Por unos segundos se preguntó si no se estaría mintiendo a sí mismo. Después tragó saliva y empuñó el arma que había agarrado cuando escuchó al viejo llamar. Era una pistola automática pequeña y la comprobó dos veces para asegurarse de que estaba bien cargada. Le quitó el seguro y la colocó en posición automática. Deseó haber tenido más ocasiones de practicar con ella. Con miedo, pasó el dedo por el gatillo.

Apoyó la mano en el cerrojo.

– Por favor, tengo que ir…

El juez Pearson estaba agazapado detrás de la puerta, listo para saltar. Se escuchaba hablar con temor fingido y no reconocía su propia voz. Cerró los ojos una vez y se preparó para abalanzarse sobre quien abriera la puerta.

– De acuerdo -dijo Lewis.

Pero antes de abrir la puerta se detuvo.

– Escucha, viejo -dijo tras pensar unos instantes-. Te lo advierto, voy armado y no estoy dispuesto a que hagas tonterías. Voy a dejar el balde junto a la puerta y luego descorreré el cerrojo. Tú espera a que te dé la orden, entonces abres la puerta y tomas el balde.

Respiró hondo y acercó el balde a la puerta.

– Escucha con atención, abuelo. Te mataré. Te mataré tan rápido que cuando te des cuenta estarás ya camino al infierno. Haces cualquier movimiento raro y estás muerto.

Hizo una pausa para darle tiempo al viejo a que asimilara sus palabras.

– Y aún tendremos al niño.

Esperó, con la mano en el pomo de la puerta.

– Qué me dices, abuelo. Quiero oírte.

– De acuerdo -dijo el juez, sin cambiar de postura.

– Escucha esto -replicó Bill.

Hizo sonar el seguro de la automática, preparándola para disparar.

– ¿Sabes qué es este ruido?

– No…

– Es de una pistola automática lista para disparar.

Hizo otra pausa.

– Es una manera fea de morir: balas y mucha sangre.

– De acuerdo.

El juez dudaba. Notaba como sus músculos perdían tensión y todo eran preguntas: ¿Ahora? ¿Es el momento? ¿Está solo? ¿Podré con él? ¡Lo haré! No, un momento. Mejor esperar. ¡No, ahora es el momento! ¡Adelante!

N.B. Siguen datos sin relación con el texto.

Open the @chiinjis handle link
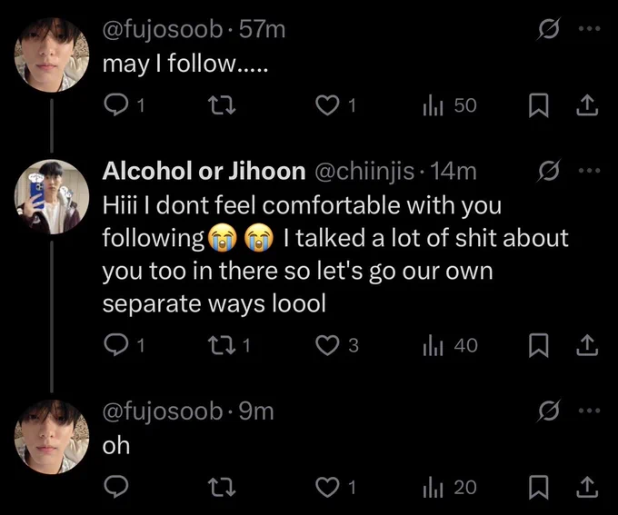Viewport: 618px width, 515px height. (364, 172)
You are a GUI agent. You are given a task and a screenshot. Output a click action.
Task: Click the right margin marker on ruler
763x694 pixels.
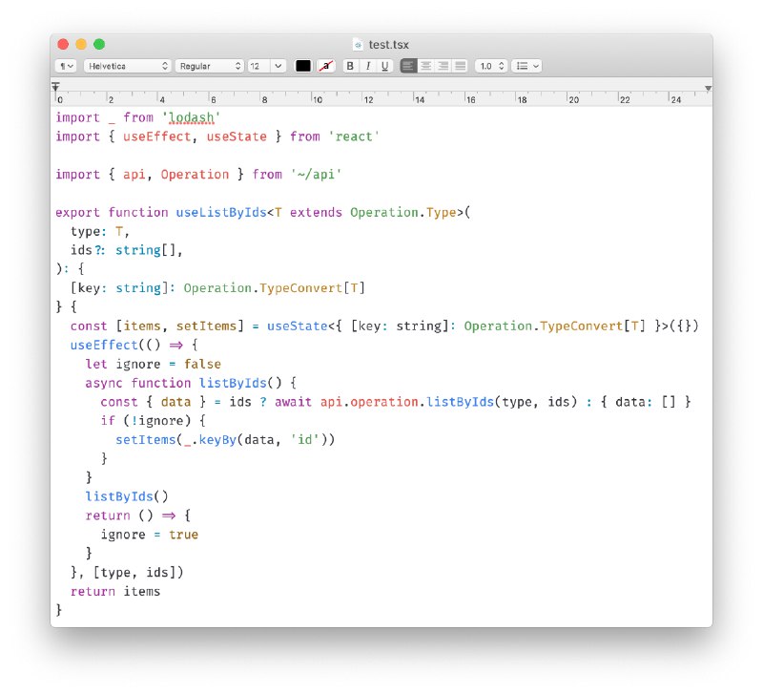707,88
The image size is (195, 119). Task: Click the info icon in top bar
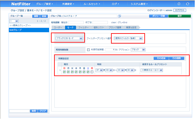pyautogui.click(x=179, y=4)
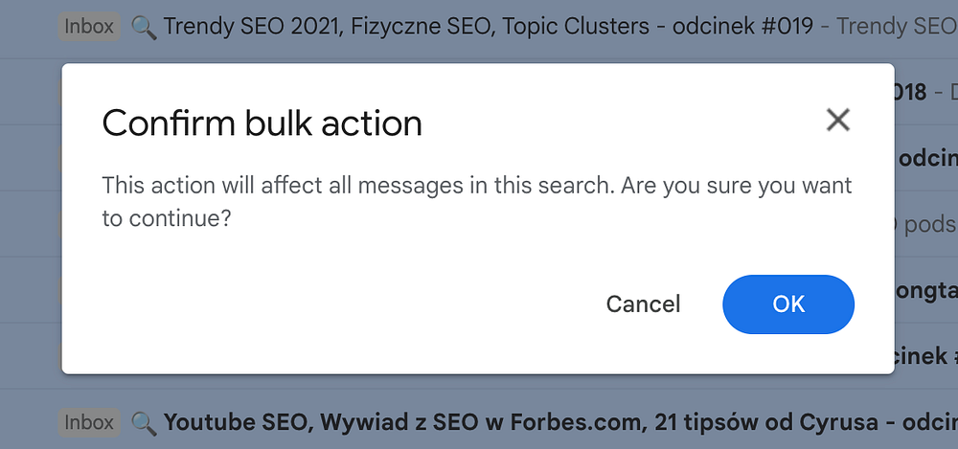
Task: Click partially hidden row showing 'cinek #'
Action: pos(925,356)
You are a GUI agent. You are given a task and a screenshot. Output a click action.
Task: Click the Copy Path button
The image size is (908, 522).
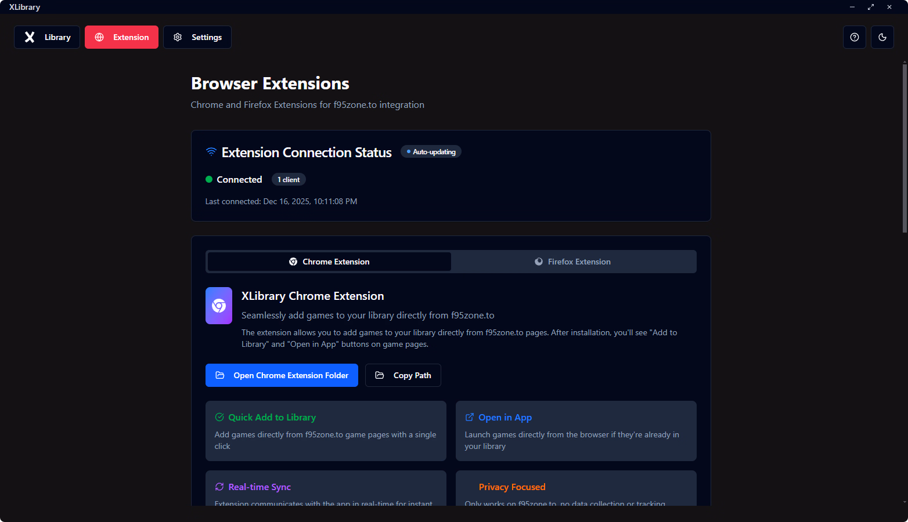(x=403, y=375)
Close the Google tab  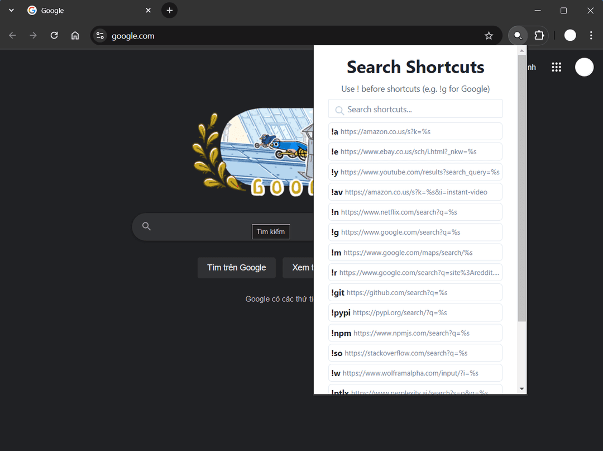pyautogui.click(x=149, y=11)
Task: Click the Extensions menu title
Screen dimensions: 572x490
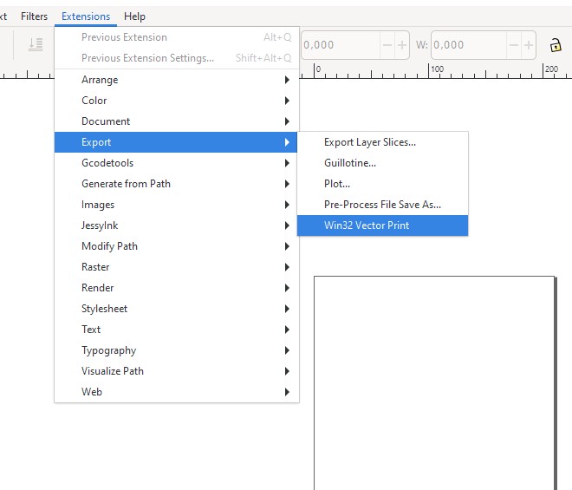Action: pyautogui.click(x=86, y=16)
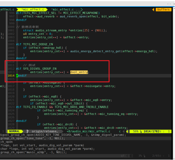Click the highlighted dvol_entry word

pyautogui.click(x=79, y=72)
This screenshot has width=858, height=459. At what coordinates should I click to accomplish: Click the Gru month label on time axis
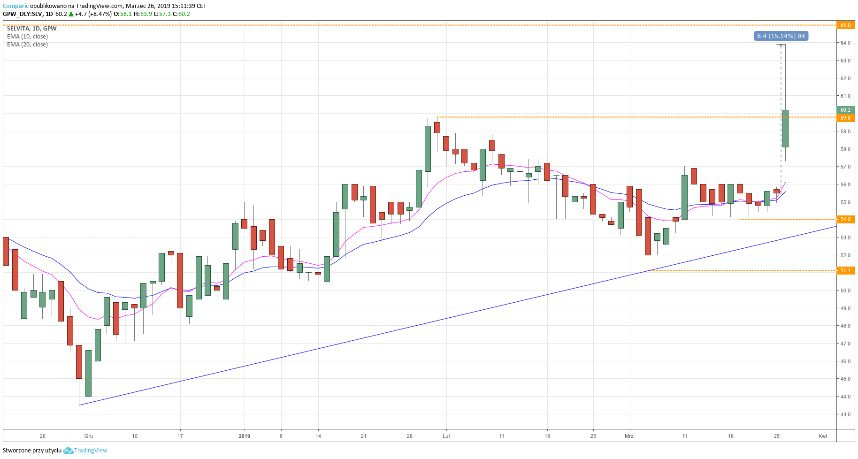coord(89,436)
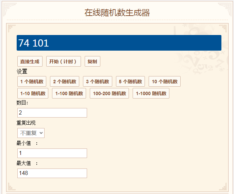Click the blue result box showing 74 101
This screenshot has width=234, height=194.
119,43
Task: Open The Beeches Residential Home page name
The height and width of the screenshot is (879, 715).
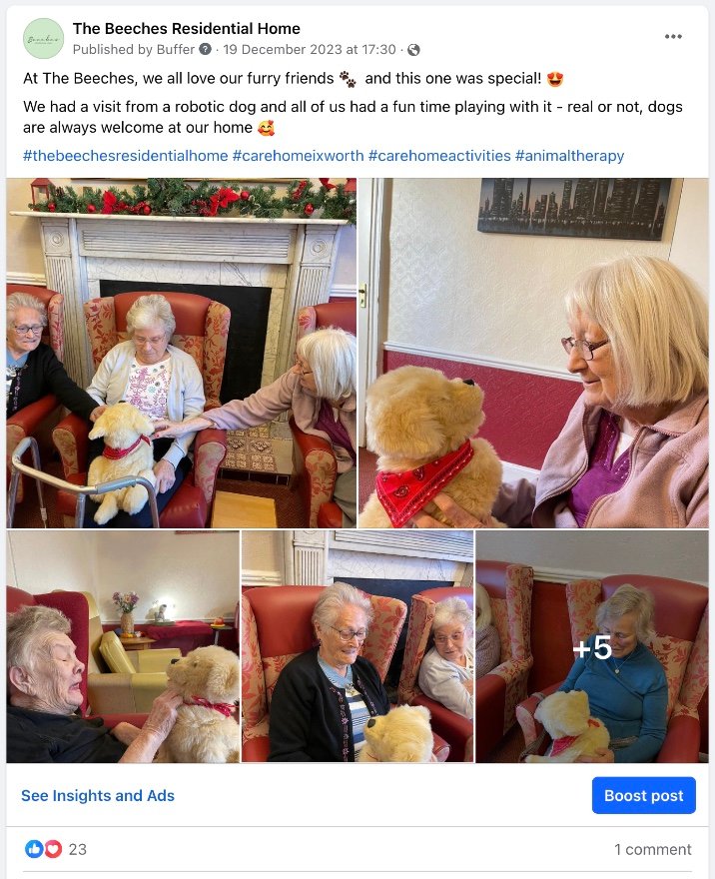Action: (x=186, y=29)
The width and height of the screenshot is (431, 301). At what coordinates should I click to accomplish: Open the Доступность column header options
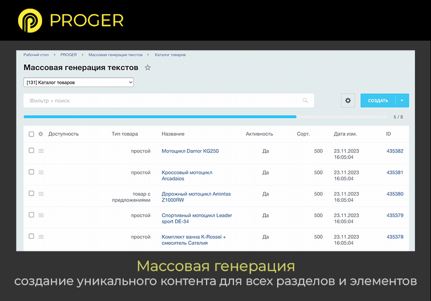click(x=63, y=134)
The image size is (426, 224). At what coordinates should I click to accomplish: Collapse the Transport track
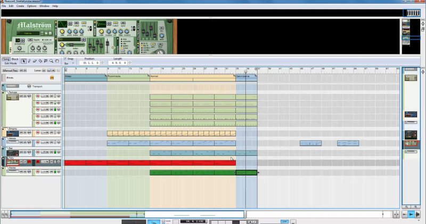click(x=3, y=86)
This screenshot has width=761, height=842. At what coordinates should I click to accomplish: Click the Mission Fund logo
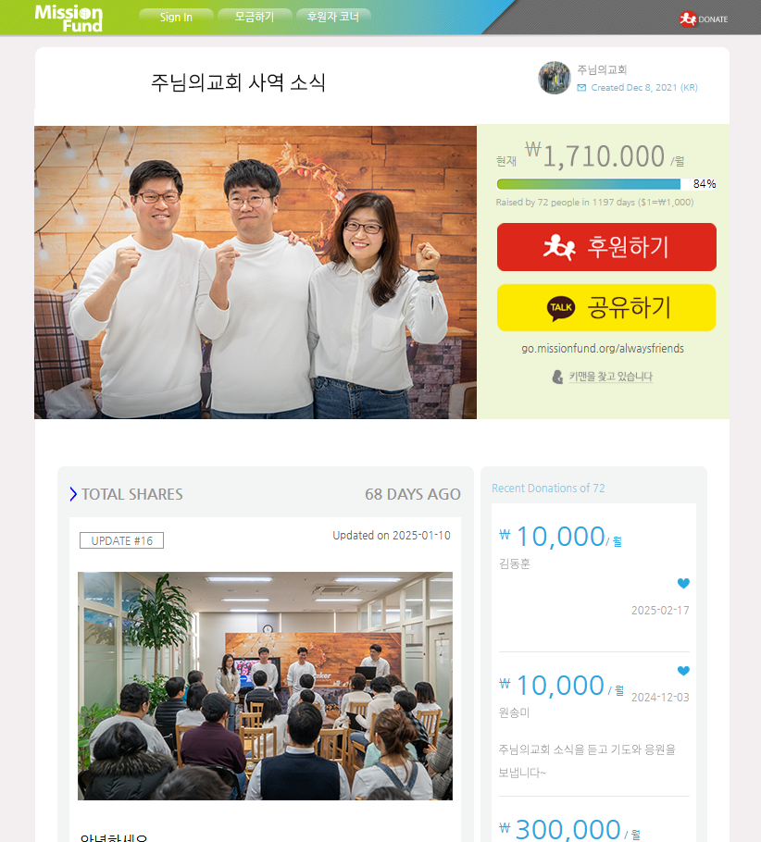point(69,19)
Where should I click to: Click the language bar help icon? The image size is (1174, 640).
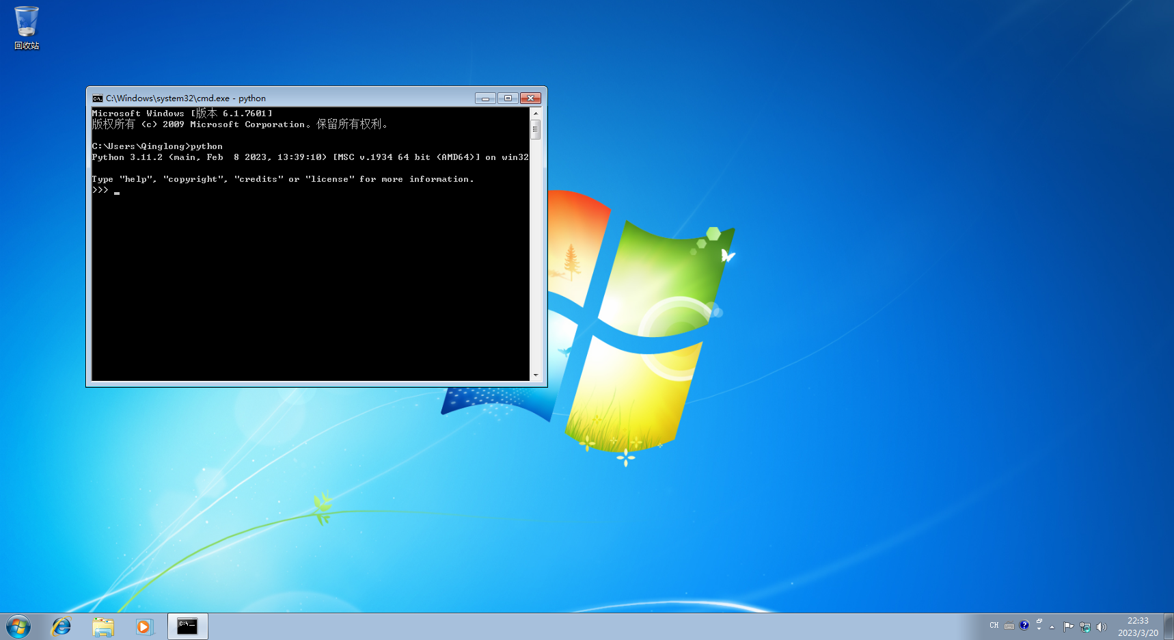click(x=1024, y=625)
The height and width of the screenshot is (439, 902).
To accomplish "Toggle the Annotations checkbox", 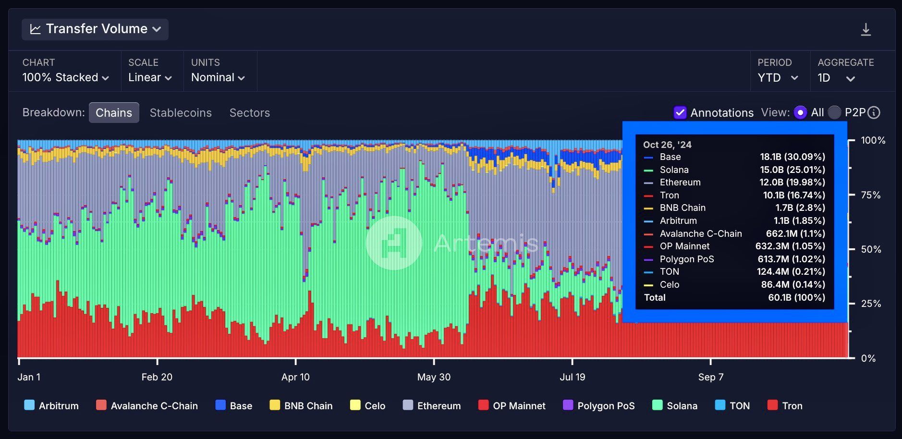I will 680,113.
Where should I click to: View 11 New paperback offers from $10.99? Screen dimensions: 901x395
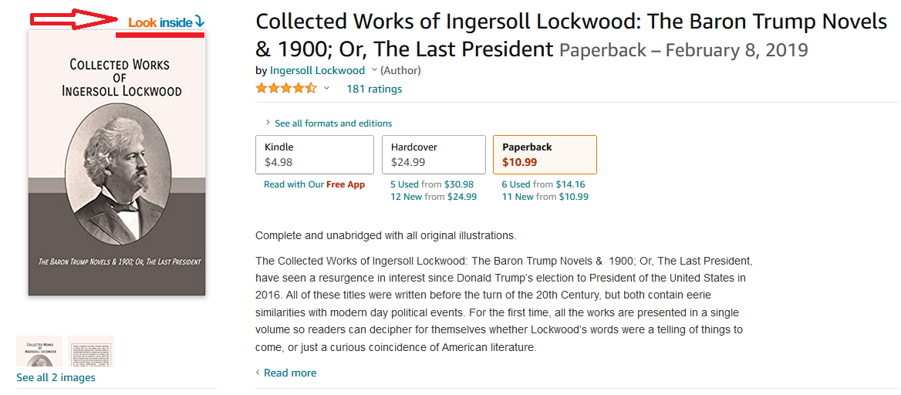click(545, 197)
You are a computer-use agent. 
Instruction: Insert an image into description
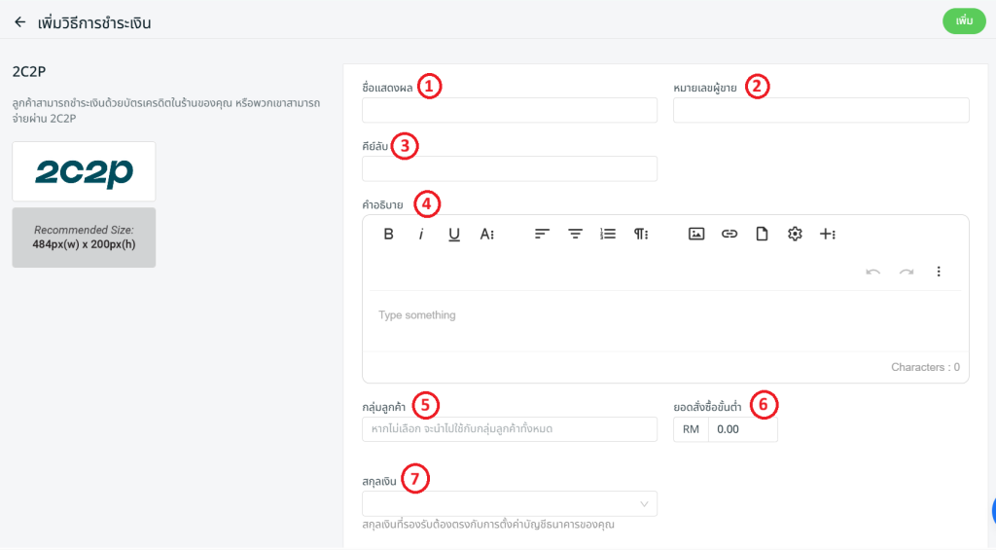[x=696, y=234]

Era como si dos voces desconocidas gritaran en su interior, cada una intentando convencerlo. Se enderezó. Una tercera voz, la suya propia, que tantas veces había dictado sentencia después de presenciar discusiones, le habló: No. Ahora no. Mejor esperar.

– Con esta arma no puedo fallar el tiro.

– Lo entiendo -dijo el juez. Por un instante sintió el peso de los años, un cansancio triste y abrumador.

Bill Lewis gritó:

– ¿Estás preparado, viejo?

– Sí.

– No te he oído.

– Sí, ¡estoy preparado para que me des el balde!

Mientras el juez hablaba Bill Lewis abrió el cerrojo con la llave y dio un paso atrás. Imaginó que el hombre se habría distraído con los gritos. Levantó el arma a la altura de la cadera y apuntó a la puerta.

– Vamos. Abre la puerta y toma el balde.